E.g.: Assign sequential numbers to customers based on their customer ID.

Note: CustomerNum is not stored in the database - it is generated whenever needed by running the query.
SQL for the query:

SELECT count(p1.CustomerID) AS CustomerNum, p1.CompanyName, p1.CustomerID
FROM Customers p1
INNER JOIN Customers p2
ON p1.CustomerID >= p2.CustomerID
GROUP BY p1.CompanyName, p1.CustomerID
ORDER BY 1;

Running sum: Compare table to itself (self-join) and generate totals based on the comparison.
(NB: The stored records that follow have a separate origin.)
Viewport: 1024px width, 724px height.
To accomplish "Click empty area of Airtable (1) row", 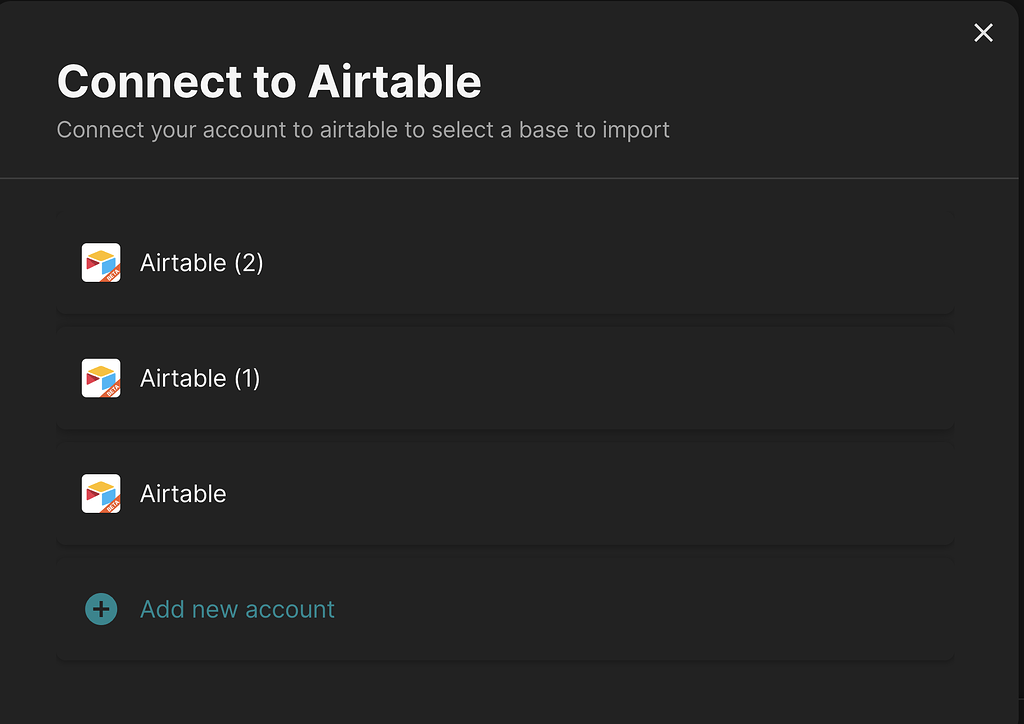I will point(600,378).

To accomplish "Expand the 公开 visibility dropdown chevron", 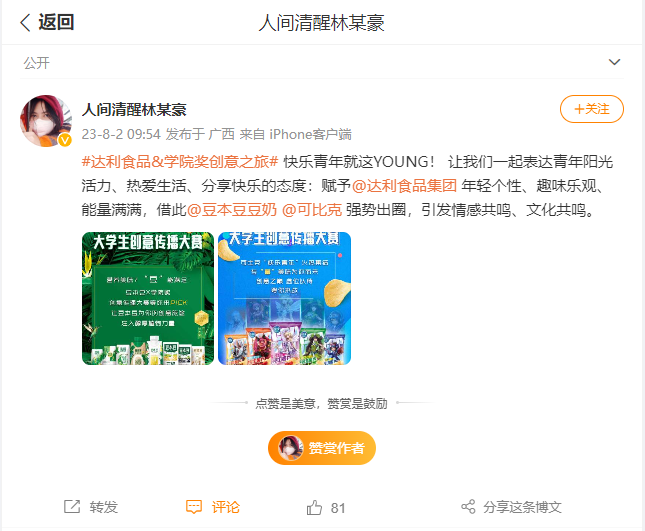I will tap(614, 62).
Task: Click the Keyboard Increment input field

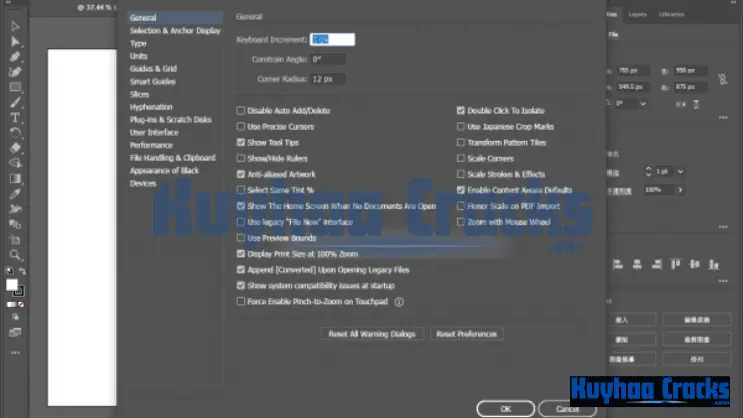Action: click(x=332, y=40)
E.g.: Calculate the running total $ amount by date for orders placed by a particular customer (ID RATTC). To simplify the SQL, first calculate total for this customer without generating a running total and then the running total based on the first query (results below, on the left):

running totals

The result on the right includes a running count based on date as well as the running total.
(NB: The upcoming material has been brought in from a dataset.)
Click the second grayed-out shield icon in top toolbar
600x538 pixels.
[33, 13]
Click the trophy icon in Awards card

SQL for the three queries:

Query at top left (RATTC_ForRunSum)

SELECT a.OrderID, a.OrderDate, Sum(a.ExtendedPrice) AS OrderTotal
FROM Invoices AS a
WHERE a.CustomerID = "RATTC"
GROUP BY a.OrderID, a.OrderDate;

Query at lower left with running total only (RATTC_RunningTotal):

SELECT a.OrderID, a.OrderDate, Sum(b.OrderTotal) AS RunningTotal
FROM RATTC_ForRunSum AS a, RATTC_ForRunSum AS b
WHERE b.OrderDate <= a.OrderDate
GROUP BY a.OrderID, a.OrderDate;

Query at lower right with running total and count (RATTC_RunningTotalAndCount):

SELECT Count(b.OrderDate) AS DateCount, a.OrderID, a.OrderDate, Sum(b.OrderTotal) AS RunningTotal
FROM RATTC_ForRunSum AS a, RATTC_ForRunSum AS b
WHERE b.OrderDate <= a.OrderDate
GROUP BY a.OrderID, a.OrderDate;

Median: Value such that the number of values above and below it is the same ("middle" value, not necessarily same as average or mean). The solution offered here is an approximation - may not work in all cases. Also, other database systems have better functions for finding the "middle" of a sorted list.
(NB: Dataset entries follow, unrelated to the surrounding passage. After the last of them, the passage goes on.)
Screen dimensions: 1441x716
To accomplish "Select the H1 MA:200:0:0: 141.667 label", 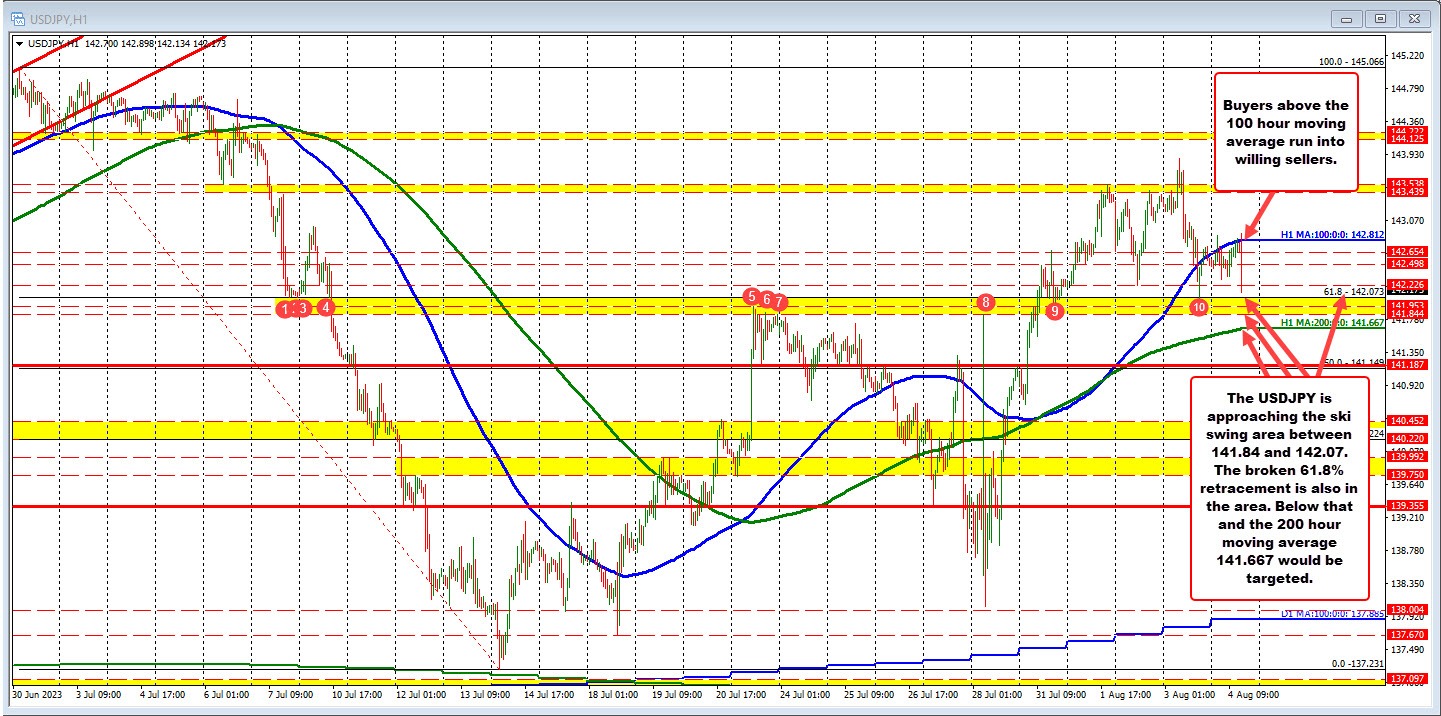I will tap(1331, 324).
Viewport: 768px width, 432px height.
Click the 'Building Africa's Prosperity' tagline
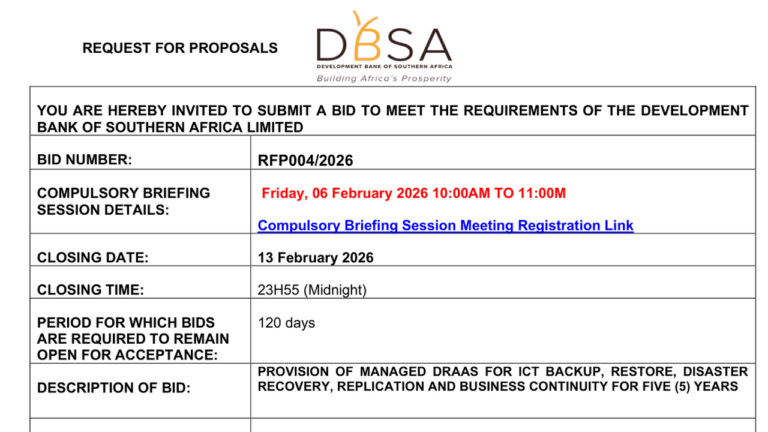click(x=383, y=77)
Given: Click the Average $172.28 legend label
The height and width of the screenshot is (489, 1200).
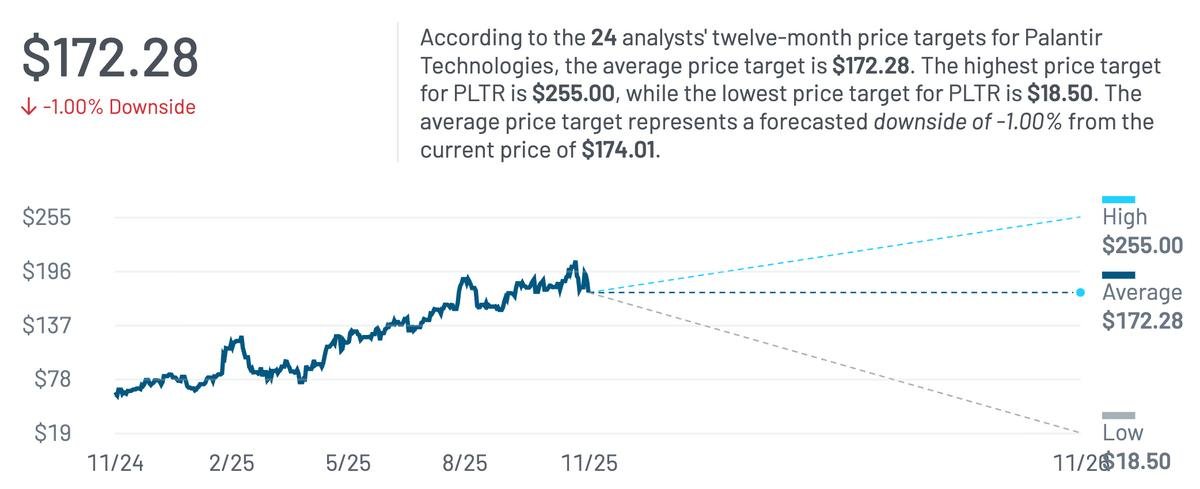Looking at the screenshot, I should (1141, 307).
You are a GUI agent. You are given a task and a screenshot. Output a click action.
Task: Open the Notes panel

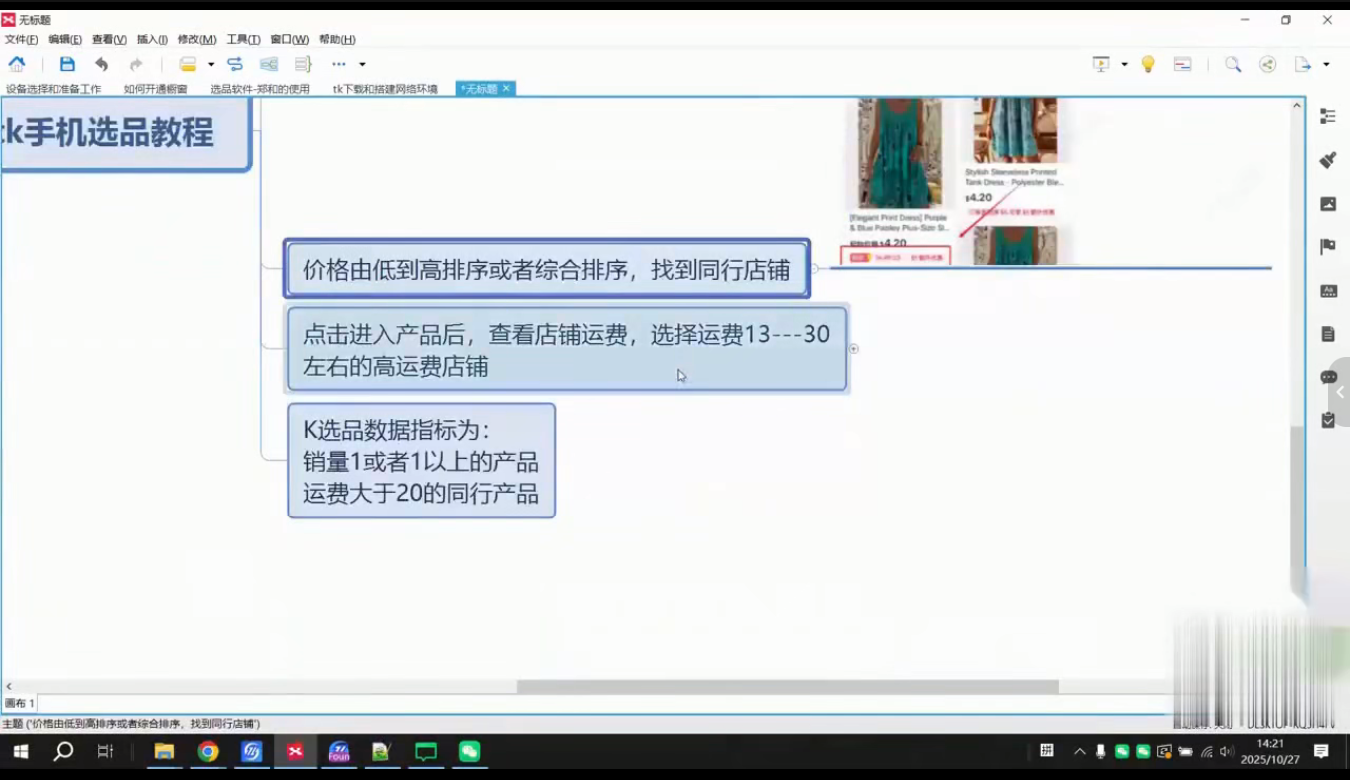point(1328,333)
E.g.: Find the median unit price for all products. Build the query in three steps (results below the third SQL statement):

Number the product list based on UnitPrice:

Find the middle one or two numbers (added clauses highlighted):

SELECT Count(a.ProductID) AS PriceNum, a.ProductName, a.UnitPrice
FROM Products AS a
   INNER JOIN Products AS b
   ON a.UnitPrice >= b.UnitPrice
GROUP BY a.ProductID, a.ProductName, a.UnitPrice
HAVING Count(a.ProductID)
   Between (SELECT (Count(ProductID)/2)-0.5
                    FROM Products)
   And        (SELECT (Count(a.ProductID)/2)+0.5
                    FROM Products)
ORDER BY a.UnitPrice;

Average the results (added clauses highlighted):

SELECT Avg(UnitPrice) AS MedianPrice
FROM
   (SELECT Count(a.ProductID) AS PriceNum, a.ProductName, a.UnitPrice
   FROM Products AS a
      INNER JOIN Products AS b
      ON a.UnitPrice>=b.UnitPrice
   GROUP BY a.ProductID, a.ProductName, a.UnitPrice
   HAVING Count(a.ProductID)
      Between
         (SELECT (Count(ProductID)/2)-0.5
          FROM Products)
      And
         (SELECT (Count(a.ProductID)/2)+0.5
         FROM Products));